From a improving diagnostics and patient safety point of view, if such a small percentage of "outlier" physicians are responsible for so much of the harm, shouldn't physicians be clamoring for their medical boards to be stricter on doctors with more than one malpractice claim? Only 18.9% had any sort of action against them regarding their license to practice or their clinical privileges. 
Of course, this is based on malpractice payouts that were reported. How many are not? And if the GOP Congress are able to pass some of their rules adding more layers between malpractice and reporting it, what does that mean for patients?

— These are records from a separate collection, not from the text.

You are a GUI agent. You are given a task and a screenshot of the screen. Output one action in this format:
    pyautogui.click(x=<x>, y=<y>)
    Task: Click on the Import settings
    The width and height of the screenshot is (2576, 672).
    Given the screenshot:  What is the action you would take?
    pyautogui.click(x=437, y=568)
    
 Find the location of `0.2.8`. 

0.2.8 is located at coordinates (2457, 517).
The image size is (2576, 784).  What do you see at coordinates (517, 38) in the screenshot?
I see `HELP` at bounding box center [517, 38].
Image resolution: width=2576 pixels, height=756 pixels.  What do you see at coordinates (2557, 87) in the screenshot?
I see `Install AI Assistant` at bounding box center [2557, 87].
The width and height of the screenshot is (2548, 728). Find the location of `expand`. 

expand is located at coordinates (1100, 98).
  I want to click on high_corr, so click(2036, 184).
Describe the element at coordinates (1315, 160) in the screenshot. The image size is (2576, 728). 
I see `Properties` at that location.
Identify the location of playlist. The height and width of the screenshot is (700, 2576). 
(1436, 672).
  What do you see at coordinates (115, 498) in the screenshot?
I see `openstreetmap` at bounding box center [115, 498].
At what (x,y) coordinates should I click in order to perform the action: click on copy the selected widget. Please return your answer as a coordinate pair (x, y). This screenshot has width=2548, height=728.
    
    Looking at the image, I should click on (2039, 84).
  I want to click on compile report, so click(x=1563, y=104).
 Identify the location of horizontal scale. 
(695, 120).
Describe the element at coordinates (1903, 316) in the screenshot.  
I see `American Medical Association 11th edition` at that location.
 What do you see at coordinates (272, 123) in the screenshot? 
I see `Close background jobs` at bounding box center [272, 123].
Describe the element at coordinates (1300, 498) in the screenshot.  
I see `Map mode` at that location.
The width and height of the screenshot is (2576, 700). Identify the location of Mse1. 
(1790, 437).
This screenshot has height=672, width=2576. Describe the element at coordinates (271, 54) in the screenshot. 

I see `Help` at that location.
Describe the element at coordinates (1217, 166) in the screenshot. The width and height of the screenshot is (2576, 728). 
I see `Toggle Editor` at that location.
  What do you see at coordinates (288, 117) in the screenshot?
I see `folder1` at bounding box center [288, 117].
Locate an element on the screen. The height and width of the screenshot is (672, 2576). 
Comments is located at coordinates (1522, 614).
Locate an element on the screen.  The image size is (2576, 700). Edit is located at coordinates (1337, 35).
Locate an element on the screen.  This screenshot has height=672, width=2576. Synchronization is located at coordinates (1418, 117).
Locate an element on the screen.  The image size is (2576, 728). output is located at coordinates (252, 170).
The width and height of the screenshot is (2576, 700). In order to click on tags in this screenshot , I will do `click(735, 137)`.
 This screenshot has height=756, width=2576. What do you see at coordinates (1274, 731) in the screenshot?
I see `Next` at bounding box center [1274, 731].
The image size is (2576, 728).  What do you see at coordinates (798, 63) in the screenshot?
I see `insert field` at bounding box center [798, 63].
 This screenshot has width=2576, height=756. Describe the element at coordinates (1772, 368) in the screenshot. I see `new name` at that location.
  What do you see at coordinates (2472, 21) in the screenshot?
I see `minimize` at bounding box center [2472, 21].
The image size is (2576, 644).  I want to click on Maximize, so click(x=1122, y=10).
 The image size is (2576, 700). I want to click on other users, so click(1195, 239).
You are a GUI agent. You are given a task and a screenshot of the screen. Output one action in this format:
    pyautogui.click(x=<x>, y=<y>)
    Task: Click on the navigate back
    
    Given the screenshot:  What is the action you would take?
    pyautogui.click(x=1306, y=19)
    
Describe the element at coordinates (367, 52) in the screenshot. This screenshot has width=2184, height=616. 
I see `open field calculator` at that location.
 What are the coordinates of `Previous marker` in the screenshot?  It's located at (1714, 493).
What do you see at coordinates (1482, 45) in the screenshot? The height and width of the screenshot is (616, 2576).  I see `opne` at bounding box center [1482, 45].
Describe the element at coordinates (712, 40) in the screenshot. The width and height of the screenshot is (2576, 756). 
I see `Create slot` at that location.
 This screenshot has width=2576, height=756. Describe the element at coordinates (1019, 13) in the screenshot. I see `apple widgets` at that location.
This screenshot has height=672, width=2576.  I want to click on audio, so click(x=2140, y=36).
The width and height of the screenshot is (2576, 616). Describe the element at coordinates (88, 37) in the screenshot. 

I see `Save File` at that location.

"Approximately 1.8% of physicians were responsible for half of the $83,368,588,200 reported to the NPDB over 25 years. Within that group, 12.6% had an adverse licensure action reported to the NPDB, and 6.3% had a clinical privileges action reported. Physicians who were in the high dollar payout category and had one malpractice claim payout had a 74.5% chance of another payout, more than twice the rate for all physicians who had a single payout (chi-square, P < 0.0001). The likelihood that that physician would have additional payments increased as the number of previous payments increased. Total dollar payouts per physician better predicted future payouts than numbers of payouts."